Computer Vision e Computer Graphics stanno modificando il concetto di iper-realtà facendola diventare a tutti gli effetti una loro categoria; entrambe ne definiscono di volta in volta i contorni, stabilendo così il dominio di un ecosistema digitale in continuo mutamento e aggiornamento. E' di qualche tempo fa un video in cui si ironizzava sul concetto di iper-realtà ma nella sua ironia faceva emergere alcune delle contraddizioni del mondo digitale. Nel video si parlava di “Actual Reality”. Nella “nuova categoria” della TR possono allora accadere cortocircuiti visivi inaspettati.
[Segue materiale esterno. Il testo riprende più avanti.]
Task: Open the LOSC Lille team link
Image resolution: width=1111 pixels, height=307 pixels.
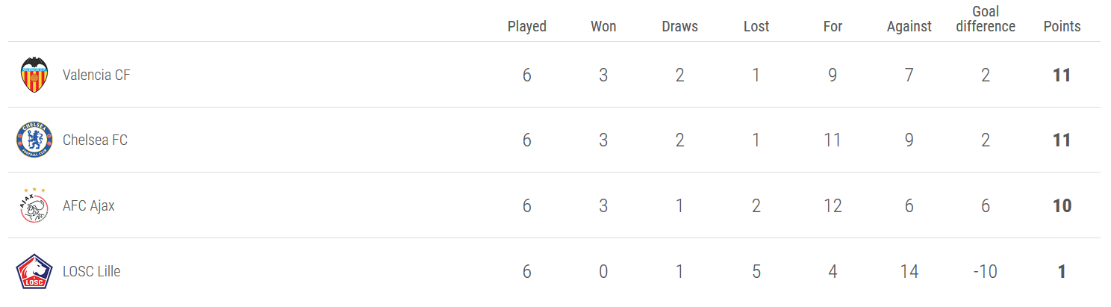Action: (91, 271)
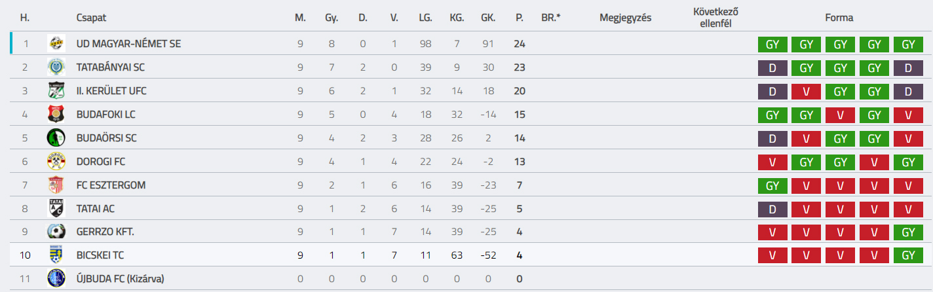Image resolution: width=933 pixels, height=292 pixels.
Task: Open FC Esztergom team crest
Action: coord(56,185)
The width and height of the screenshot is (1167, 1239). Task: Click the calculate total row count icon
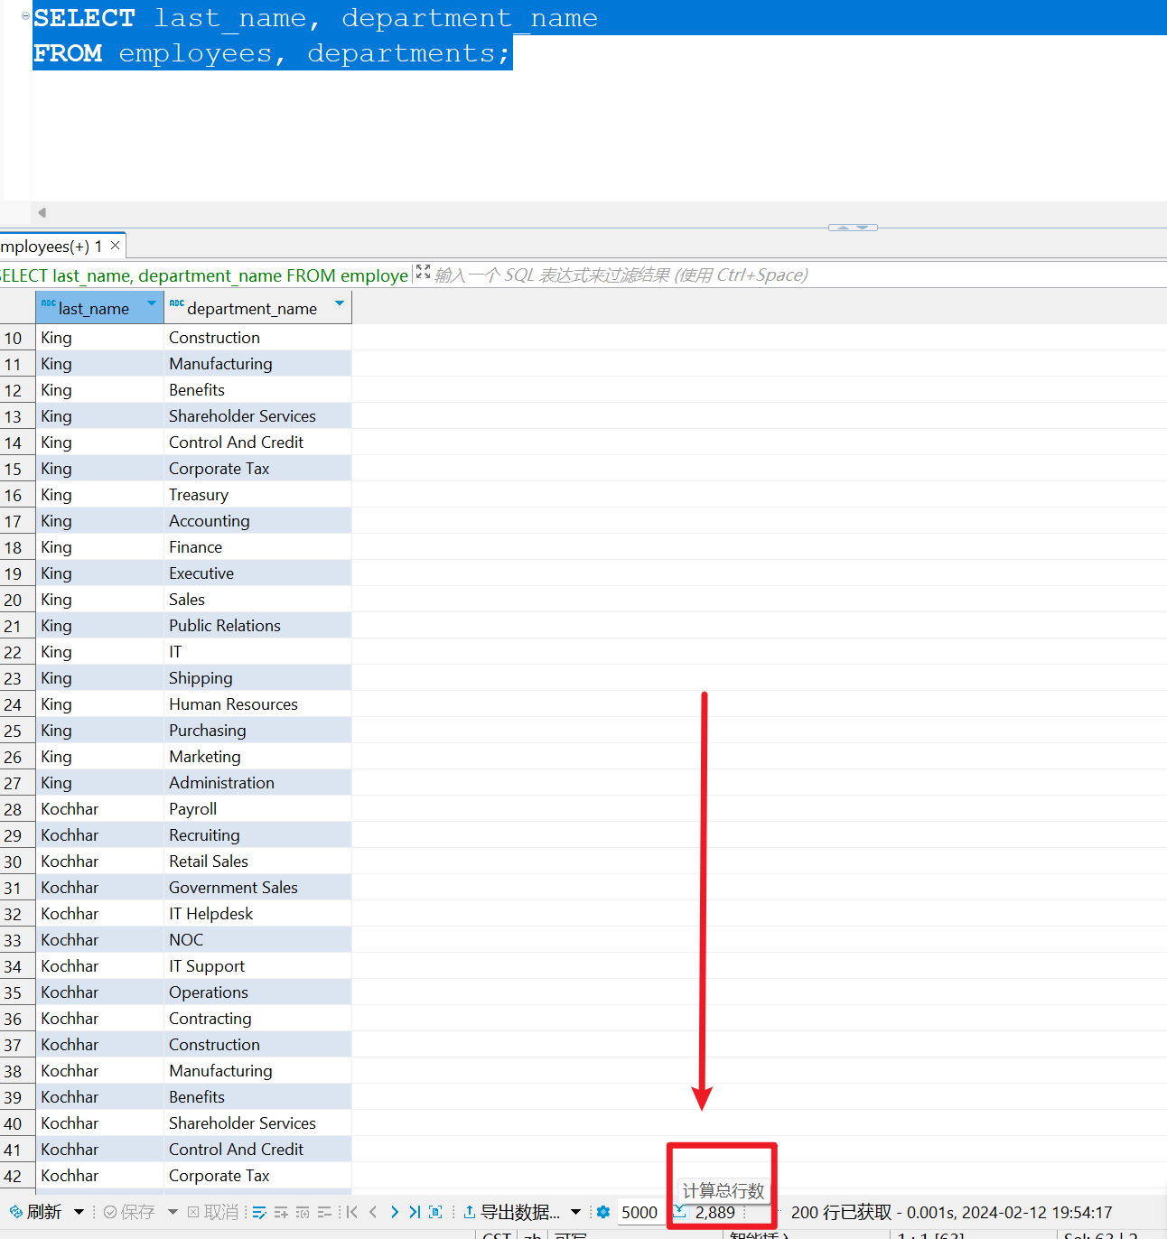(x=680, y=1212)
É il caso delle cosiddétte Ghost Structures che per la loro originalità tendono a far coesistere l’anima di un’installazione artistica con la rigorosità storico/archeologica della ricostruzione. Sono chiamate così perché evocano in ambiente tridimensionale i volumi che sono andati persi o compromessi ma ricostruiti nella realtà. La computer grafica tridimensionale ci ha abituati al termine wireframe, e in effetti l'effetto finale è proprio questo ma nella TR non nella VR. Sono vari gli esempi di utilizzo virtuoso come in un caso non recente delle rovine del Tempio di Apollo a Veio oppure utilizzata nelle opere dello scultore coreano Do Ho Suh. Ma è solo qualche anno fa che il cortocircuito visivo determinato dalla bellezza reale di queste strutture è diventato di dominio pubblico grazie all'opera realizzata dall'artista italiano Edoardo Tresoldi a Santa Maria di Siponto (Fg), che di fatto realizza di colpo l'immersività simulata ovvero uno dei sogni della Computer Graphics applicata ai beni culturali, che permette di: visualizzare una ricostruzione, navigarci attraverso, al fine che tutto appaia come il reale. Solo che in questo caso è reale.


L'immersività è solo appannaggio del mondo digitale?
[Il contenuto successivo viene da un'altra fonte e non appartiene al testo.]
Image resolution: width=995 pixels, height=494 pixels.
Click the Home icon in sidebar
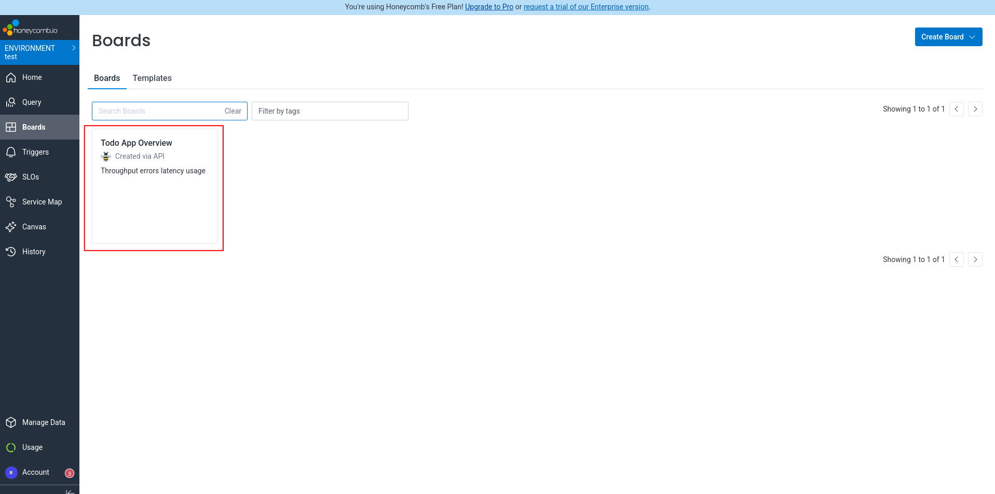pyautogui.click(x=11, y=77)
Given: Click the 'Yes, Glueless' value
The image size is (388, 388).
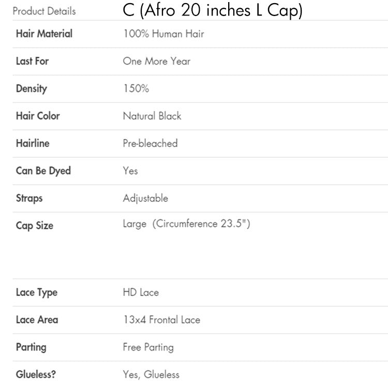Looking at the screenshot, I should point(151,375).
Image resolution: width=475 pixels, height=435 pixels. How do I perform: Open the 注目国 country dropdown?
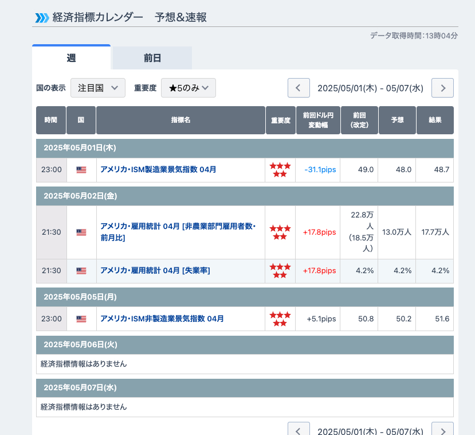(x=98, y=88)
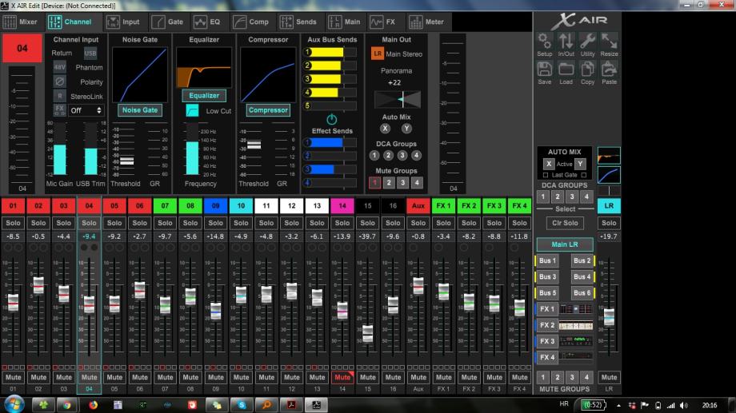Click the Clr Solo button

[x=565, y=223]
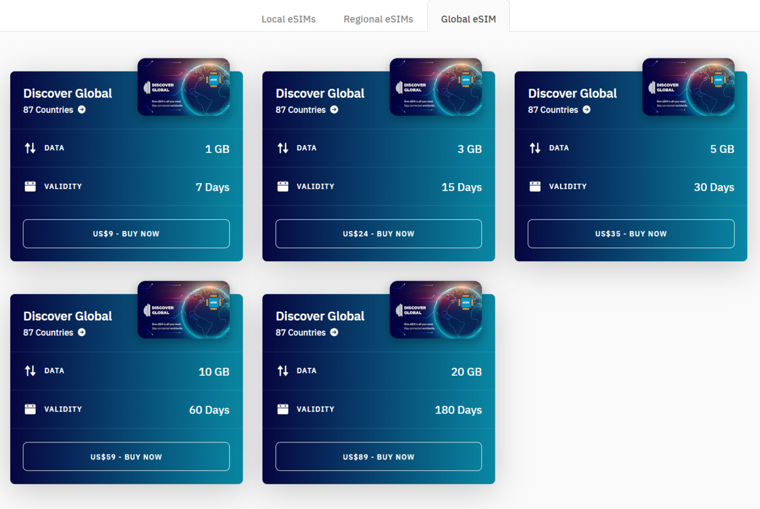Image resolution: width=760 pixels, height=509 pixels.
Task: Click the US$59 Buy Now button
Action: coord(126,456)
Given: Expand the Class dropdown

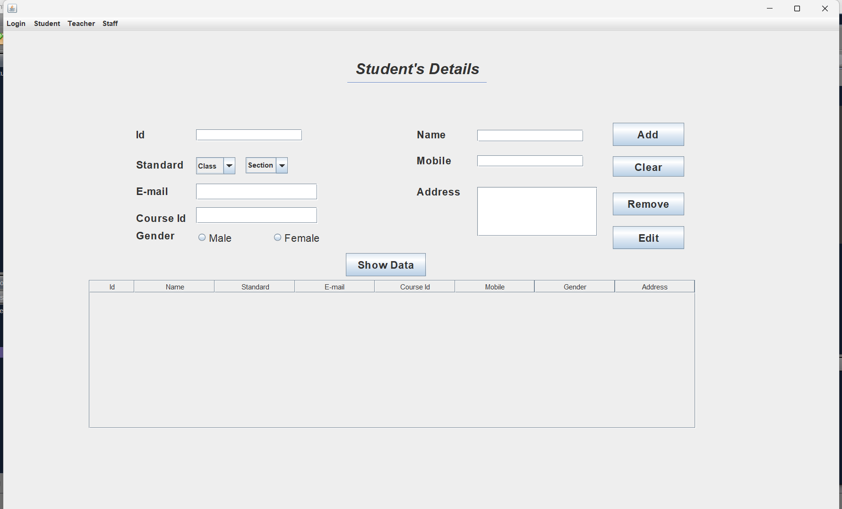Looking at the screenshot, I should click(x=229, y=166).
É possibile quindi creare coinvolgimento, questo strumento divenuto oramai fondamentale per chi si occupa di strategie per invogliare persone alla visita, anche con un'opera “analogica”? L'immersività è solo ad appannaggio del mondo digitale? Sembrerebbe di no visto il successo ottenuto a livello mondiale di questa installazione ma soprattutto un intervento che è risultato il migliore in termini di comprensione anche per i non addetti ai lavori, che si trovano di fatto immersi in un immenso spaccato assonometrico in cui cambiano le prospettiva di visualizzazione a seconda dei percorsi di visita che si fanno attraversando la struttura stessa. Altri esempi di immersività non mediata tecnologicamente, sono ad esempio le opere create dall'artista Oliver Oiwa che disegna con pennarelli paesaggi all'interno di mongolfiere. È ragionevole affermare quindi che approcci meno invasivi ed ibridi (tra analogico e digitale), allo stato attuale, per la loro semplicità di utilizzo e di fruizione sono spesso da preferire in ambito museale e archeologico. Al contrario invece, l’assioma per cui il mezzo digitale è sempre e comunque giusto a prescindere, in quanto strumento contemporaneo, deve essere messo in discussione a seconda dei casi e delle modalità con cui è attuato nella pratica. Nel tentativo di riprodurre la realtà oggettiva, la rappresentazione del reale si porrà sempre di più come strumento interdisciplinare che permetterà di aiutarci nella comprensione del presente facedo emergere qualità altrimenti invisibili. In questo stato di cose, la visione critica assumerà un ruolo fondamentale come strumento di analisi ma sopratutto di interpretazione della rappresentazione in epoca post-digitale[2], al fine di evitare di accettarne i risultati acriticamente soprattutto quando questi hanno fini divulgativi e scientifici.


[1] Ito, J., Howe, J. (2017). Al passo col futuro. Come sopravvivere all'imprevedibile accelerazione del mondo. Milano: Egea.

[2] Brusaporci, S. (2017). Della Rappresentazione in Epoca Post-Digitale. In Lineis Describere. Sette Seminari tra rappresentazione e formazione. (pp.47-59). Melfi: Libria.